Another New Guy wiring question

srhill
srhill Registered Users Posts: 8
Hi,
What I would like to do is: run a DC line from a ground mount pv array(8.5kw) 200 feet to my garage, install the SB8000 inverter there, then run AC 200 feet to the house.
My problem is what do I do about combining and fusing the 3 strings at the array since the SMA DC disconnect / fuse box is intended to mount on the inverter and not as a stand alone unit ? Am I going to need to locate the inverter (& DC disconnect) waaaay out at the array ? Or is there another low cost option...
thanks so much !

Comments

  • ggunn
    ggunn Solar Expert Posts: 1,973 ✭✭✭
    Re: Another New Guy wiring question
    srhill wrote: »
    Hi,
    What I would like to do is: run a DC line from a ground mount pv array(8.5kw) 200 feet to my garage, install the SB8000 inverter there, then run AC 200 feet to the house.
    My problem is what do I do about combining and fusing the 3 strings at the array since the SMA DC disconnect / fuse box is intended to mount on the inverter and not as a stand alone unit ? Am I going to need to locate the inverter (& DC disconnect) waaaay out at the array ? Or is there another low cost option...
    thanks so much !
    You can bypass the SB's integrated combiner with a single input, but you'll need to get a combiner box to put out at the array to combine the strings onto one set of conductors, otherwise you'll need to run the home runs from the strings all the way to the inverter. You'll want to look at the wiring cost both ways to decide which is more cost effective; when you combine the strings the conductors will have 3X the current at the same voltage so be sure to look at voltage drop when you size them. Also. look at voltage drop on the AC side; it could be more cost effective to run the DC all the way to the house and put the inverter there, or as you suggest, put the inverter out at the array. Consider all your alternatives; copper is expensive.
  • praseto
    praseto Registered Users Posts: 22
    Re: Another New Guy wiring question

    200 ft is a lot of $ in copper. Why you reconsider mounting the inverter on a side of the house closer to the array. The SB8000 is suitable for outdoor use.
  • solarvic
    solarvic Solar Expert Posts: 1,071 ✭✭✭✭
    Re: Another New Guy wiring question

    Is it 200 ft. to garage and another 200 ft to garage meaning your house is 400 ft from panels?
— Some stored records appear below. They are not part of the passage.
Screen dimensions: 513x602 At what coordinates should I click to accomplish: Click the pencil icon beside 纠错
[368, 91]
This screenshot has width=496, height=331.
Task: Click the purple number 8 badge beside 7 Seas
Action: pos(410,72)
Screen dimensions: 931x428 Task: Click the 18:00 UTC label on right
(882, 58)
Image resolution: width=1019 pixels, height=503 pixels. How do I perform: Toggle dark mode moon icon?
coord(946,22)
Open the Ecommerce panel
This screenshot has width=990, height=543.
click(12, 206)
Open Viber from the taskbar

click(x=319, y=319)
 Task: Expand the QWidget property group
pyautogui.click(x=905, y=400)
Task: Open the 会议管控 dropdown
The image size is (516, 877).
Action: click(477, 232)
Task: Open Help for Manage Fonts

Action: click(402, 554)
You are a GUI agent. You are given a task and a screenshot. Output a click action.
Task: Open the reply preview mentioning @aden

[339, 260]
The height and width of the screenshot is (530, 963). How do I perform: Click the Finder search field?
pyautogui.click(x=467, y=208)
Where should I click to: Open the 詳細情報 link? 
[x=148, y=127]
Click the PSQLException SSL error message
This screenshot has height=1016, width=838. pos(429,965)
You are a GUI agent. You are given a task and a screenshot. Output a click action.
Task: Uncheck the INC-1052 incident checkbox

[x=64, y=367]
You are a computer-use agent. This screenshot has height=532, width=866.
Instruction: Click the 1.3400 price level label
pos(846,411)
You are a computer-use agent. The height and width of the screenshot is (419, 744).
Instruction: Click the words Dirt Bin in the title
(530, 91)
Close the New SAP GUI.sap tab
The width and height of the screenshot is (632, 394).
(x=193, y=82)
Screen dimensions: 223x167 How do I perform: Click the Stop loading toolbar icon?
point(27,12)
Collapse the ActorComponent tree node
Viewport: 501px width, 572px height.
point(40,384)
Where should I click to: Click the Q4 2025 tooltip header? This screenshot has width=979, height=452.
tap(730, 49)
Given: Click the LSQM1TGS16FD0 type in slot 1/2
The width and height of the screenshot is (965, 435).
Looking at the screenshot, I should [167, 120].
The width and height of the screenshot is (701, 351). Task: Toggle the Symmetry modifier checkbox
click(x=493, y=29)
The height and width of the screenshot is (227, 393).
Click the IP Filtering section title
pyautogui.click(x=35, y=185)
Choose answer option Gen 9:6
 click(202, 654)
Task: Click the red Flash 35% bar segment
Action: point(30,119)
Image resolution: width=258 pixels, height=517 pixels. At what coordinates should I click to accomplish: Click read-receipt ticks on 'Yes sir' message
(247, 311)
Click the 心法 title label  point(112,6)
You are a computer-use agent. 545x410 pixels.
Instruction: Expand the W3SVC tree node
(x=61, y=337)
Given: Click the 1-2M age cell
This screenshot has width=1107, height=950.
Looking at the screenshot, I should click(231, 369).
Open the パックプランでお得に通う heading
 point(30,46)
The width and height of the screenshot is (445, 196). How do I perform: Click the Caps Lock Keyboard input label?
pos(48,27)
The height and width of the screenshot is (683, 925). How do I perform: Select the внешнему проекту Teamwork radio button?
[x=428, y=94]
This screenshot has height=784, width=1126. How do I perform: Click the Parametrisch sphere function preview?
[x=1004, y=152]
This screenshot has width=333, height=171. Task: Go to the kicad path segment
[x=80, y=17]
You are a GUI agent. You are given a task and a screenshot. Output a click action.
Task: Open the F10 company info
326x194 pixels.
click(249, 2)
Or is ithe house 200 ft. from panels? I was going to install an inverter at the garage as you proposed. It was closer to my house from the panels to the house as my house was between the panels and garage. So I put the inverter in the house in my utility room. That way I only needed a 250 ft dc run from my panels to inverter and about 12 ft of 240 vac to service box from inverter. Like fellow in post # 2 recomended you need combiner box at panels. On mine I used the safetouch fuse system in the combiner box and run positive wire out of combiner box to 600 vdc shutoff at panels. My inverter is a fronius and I never hear it running. If I would have run to garage I would have had about a 400 ft run of dc wire and aproximatly 100 ft of 240 ac wireing. Solarvic
  • srhill
    srhill Registered Users Posts: 8
    Re: Another New Guy wiring question

    Thanks everyone for the advise. To clarify things, the distance from my house to the array is 400 feet with the garage right in the middle (@200 feet)
  • ggunn
    ggunn Solar Expert Posts: 1,973 ✭✭✭
    Re: Another New Guy wiring question
    srhill wrote: »
    Thanks everyone for the advise. To clarify things, the distance from my house to the array is 400 feet with the garage right in the middle (@200 feet)
    That's the way I was reading it. 400' is a long way, and some power loss to voltage drop is inescapable. In general, it usually makes sense to make your highest voltage run the longest one. If, for example, your PV array voltage were 500VDC and your inverter output voltage were 120VAC, the way to go would probably be to run the DC all the way to the house and make the AC run as short as possible. From there it's a balancing act between the cost of the copper and the power loss in the conductors. P = VI = (I^2)(R) = (V^2)/(R); get R from Tables 8 and 9 in the NEC, and remember that the current makes a loop, so if the array to the house is 400' it's really 800' of wire in your calculations.